Stored items:
------------------------------

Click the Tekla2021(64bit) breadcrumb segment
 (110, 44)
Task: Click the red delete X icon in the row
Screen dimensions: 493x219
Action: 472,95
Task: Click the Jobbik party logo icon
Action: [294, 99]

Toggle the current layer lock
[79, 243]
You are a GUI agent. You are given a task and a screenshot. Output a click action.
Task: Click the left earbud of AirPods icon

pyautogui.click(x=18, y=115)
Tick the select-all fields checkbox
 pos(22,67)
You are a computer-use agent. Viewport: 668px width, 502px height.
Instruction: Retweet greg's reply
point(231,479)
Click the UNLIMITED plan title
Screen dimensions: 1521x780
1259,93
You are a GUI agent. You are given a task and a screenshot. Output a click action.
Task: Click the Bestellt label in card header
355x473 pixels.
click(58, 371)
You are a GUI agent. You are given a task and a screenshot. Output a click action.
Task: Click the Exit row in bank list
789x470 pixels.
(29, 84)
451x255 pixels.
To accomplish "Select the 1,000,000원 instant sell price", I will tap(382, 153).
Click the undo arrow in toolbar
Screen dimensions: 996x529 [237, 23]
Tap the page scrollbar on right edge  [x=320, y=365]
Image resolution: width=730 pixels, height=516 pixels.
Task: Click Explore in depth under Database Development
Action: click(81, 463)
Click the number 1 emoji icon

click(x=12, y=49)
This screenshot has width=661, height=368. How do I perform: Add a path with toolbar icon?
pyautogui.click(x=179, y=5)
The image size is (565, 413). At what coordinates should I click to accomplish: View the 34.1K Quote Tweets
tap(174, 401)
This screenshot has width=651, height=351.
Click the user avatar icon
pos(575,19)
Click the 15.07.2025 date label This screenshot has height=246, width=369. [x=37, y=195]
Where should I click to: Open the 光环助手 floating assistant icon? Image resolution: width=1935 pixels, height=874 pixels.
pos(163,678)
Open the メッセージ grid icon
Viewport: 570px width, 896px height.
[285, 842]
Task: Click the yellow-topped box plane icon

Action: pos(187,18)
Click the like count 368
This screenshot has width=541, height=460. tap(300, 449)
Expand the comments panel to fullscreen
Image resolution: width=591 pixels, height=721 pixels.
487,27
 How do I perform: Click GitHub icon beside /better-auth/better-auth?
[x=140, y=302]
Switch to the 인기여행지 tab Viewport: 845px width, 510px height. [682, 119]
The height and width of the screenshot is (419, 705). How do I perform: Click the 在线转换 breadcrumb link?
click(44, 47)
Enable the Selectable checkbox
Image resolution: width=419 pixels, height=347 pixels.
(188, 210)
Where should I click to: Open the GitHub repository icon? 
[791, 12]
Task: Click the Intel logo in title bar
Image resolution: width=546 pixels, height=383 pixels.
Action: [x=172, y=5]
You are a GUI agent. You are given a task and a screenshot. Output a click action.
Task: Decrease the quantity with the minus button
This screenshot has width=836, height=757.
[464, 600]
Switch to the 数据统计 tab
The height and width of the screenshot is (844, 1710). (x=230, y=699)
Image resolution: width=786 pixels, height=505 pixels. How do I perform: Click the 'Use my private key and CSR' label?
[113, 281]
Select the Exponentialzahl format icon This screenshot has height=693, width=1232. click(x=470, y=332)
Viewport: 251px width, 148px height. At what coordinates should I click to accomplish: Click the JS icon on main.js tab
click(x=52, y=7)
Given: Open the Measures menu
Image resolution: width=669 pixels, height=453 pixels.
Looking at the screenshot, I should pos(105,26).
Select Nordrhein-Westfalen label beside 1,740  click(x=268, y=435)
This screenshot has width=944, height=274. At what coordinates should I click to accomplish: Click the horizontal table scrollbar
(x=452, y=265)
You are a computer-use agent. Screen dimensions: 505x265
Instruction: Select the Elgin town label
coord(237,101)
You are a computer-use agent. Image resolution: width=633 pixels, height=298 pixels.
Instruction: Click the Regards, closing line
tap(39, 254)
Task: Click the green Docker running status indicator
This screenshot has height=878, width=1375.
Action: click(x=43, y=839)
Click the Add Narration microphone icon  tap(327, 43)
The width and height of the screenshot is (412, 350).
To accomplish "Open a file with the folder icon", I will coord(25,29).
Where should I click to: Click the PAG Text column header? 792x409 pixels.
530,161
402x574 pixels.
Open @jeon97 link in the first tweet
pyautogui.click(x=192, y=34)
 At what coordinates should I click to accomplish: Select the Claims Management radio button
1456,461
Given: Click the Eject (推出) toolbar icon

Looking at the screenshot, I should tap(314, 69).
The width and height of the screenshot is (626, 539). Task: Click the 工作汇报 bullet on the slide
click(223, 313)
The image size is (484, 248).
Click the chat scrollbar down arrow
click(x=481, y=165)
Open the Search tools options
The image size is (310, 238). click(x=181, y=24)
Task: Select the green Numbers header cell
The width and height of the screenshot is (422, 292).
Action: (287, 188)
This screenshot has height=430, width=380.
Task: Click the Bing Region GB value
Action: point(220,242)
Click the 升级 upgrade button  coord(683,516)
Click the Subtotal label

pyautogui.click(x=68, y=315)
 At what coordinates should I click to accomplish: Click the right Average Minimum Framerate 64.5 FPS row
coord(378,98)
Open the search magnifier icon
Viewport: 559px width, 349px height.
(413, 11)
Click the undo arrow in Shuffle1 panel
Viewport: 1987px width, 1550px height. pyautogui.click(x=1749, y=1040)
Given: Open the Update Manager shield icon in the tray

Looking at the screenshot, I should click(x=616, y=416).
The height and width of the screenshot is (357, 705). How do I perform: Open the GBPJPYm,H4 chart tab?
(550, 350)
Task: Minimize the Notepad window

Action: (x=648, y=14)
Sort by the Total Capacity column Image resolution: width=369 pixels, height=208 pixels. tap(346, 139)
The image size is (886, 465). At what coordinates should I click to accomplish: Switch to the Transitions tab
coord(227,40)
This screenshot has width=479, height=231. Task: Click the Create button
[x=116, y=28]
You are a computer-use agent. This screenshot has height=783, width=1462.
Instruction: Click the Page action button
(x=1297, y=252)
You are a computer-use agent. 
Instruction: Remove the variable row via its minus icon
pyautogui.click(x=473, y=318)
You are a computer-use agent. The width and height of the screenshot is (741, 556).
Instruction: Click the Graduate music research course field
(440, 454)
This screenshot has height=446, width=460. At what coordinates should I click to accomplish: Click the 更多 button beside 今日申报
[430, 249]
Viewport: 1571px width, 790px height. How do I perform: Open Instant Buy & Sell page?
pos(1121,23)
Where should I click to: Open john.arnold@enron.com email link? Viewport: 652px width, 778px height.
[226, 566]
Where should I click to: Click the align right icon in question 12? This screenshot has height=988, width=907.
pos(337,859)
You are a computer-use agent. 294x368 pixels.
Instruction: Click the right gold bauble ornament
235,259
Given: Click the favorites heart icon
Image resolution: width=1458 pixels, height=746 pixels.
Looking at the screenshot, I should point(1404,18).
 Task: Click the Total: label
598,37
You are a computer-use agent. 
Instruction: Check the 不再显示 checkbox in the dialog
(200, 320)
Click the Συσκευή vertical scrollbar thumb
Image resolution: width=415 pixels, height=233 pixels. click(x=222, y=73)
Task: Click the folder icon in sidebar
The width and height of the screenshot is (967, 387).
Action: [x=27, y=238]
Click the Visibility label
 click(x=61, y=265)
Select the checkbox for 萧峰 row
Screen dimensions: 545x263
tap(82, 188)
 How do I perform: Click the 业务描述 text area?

------------------------------

Required work:
Examine the records and report how many lines contain the string "computer". Only the number should be given.

Response to this exercise:
8